What you have to do - Look below for the line that contains "Where should I", then copy it and each following line to the end of the records, minus any pictures.

%%

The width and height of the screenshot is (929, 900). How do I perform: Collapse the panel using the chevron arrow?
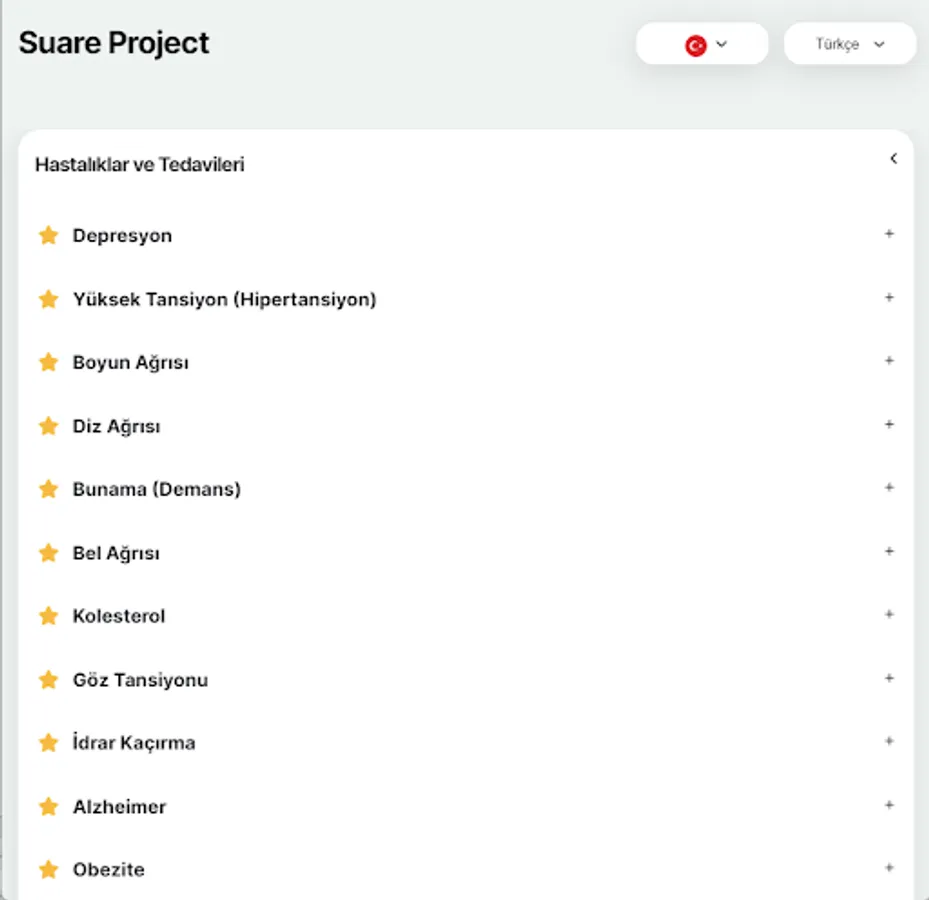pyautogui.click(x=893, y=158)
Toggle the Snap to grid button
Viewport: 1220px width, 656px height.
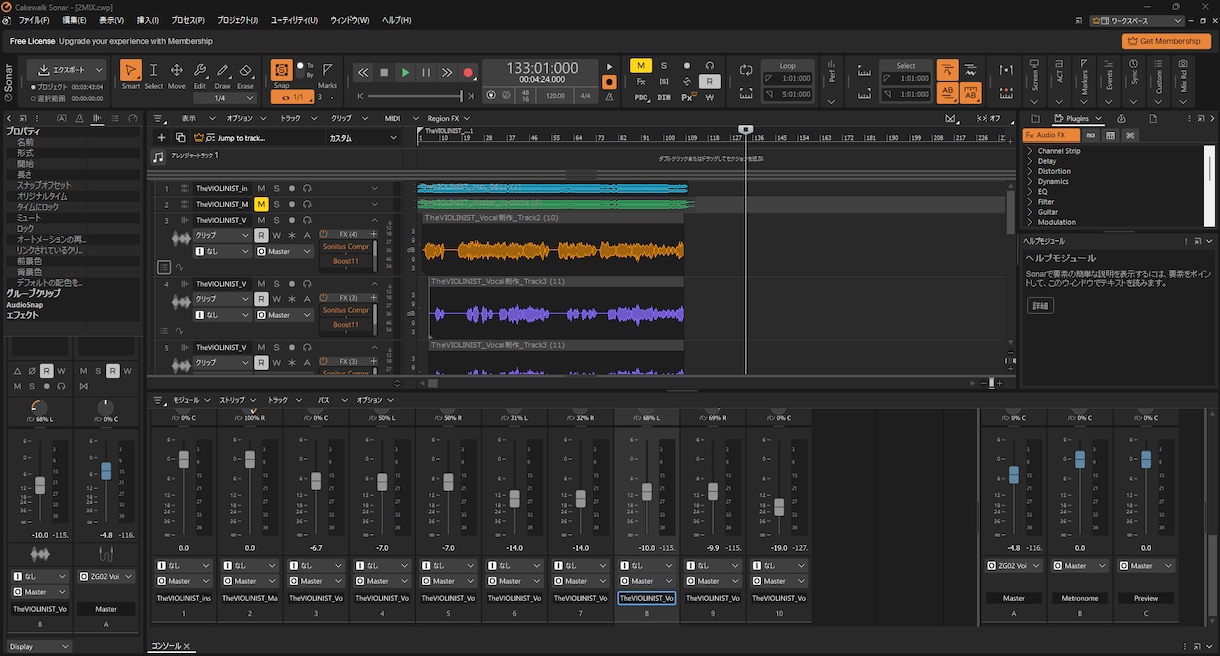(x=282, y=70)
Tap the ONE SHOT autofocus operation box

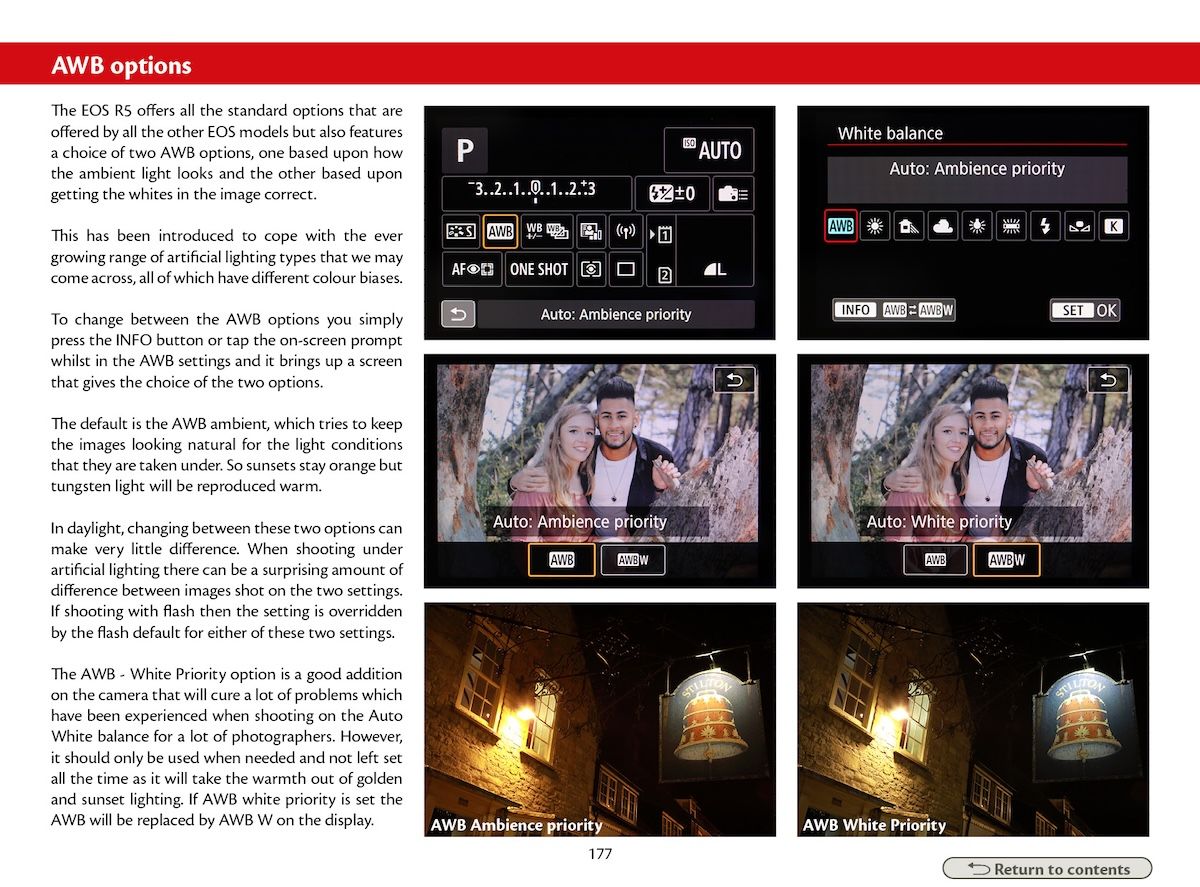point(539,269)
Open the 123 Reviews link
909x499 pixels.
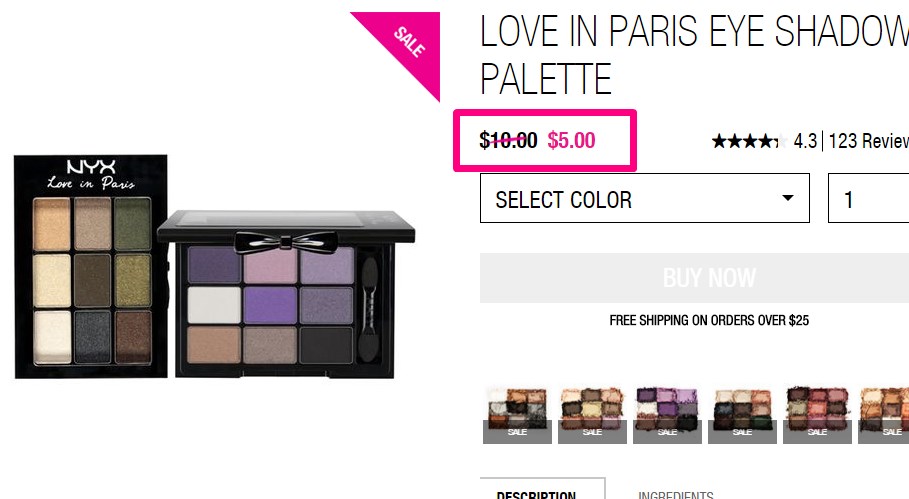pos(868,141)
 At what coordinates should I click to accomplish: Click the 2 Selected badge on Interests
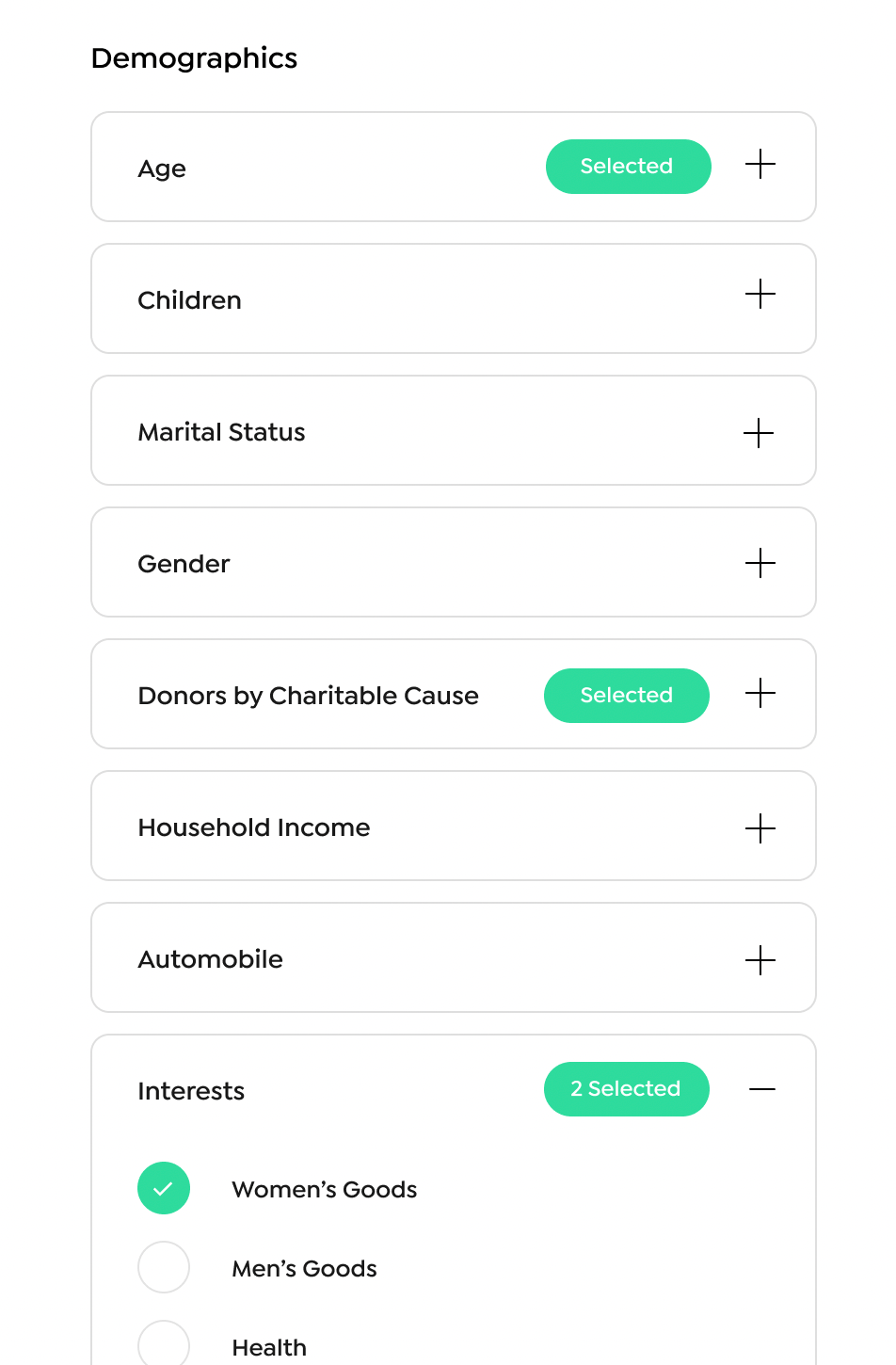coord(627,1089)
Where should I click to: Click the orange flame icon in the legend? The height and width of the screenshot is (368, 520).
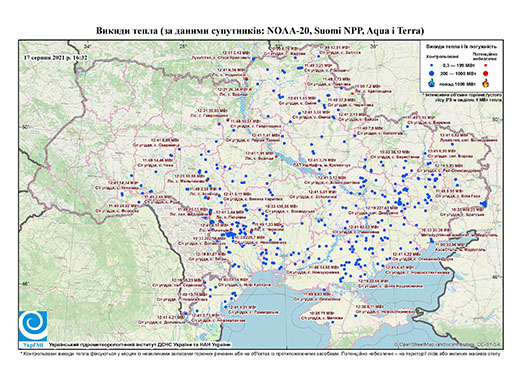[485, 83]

%%

Exercise response -
Where should I click to: Click the orange flame icon in the legend? The height and width of the screenshot is (368, 520).
[485, 83]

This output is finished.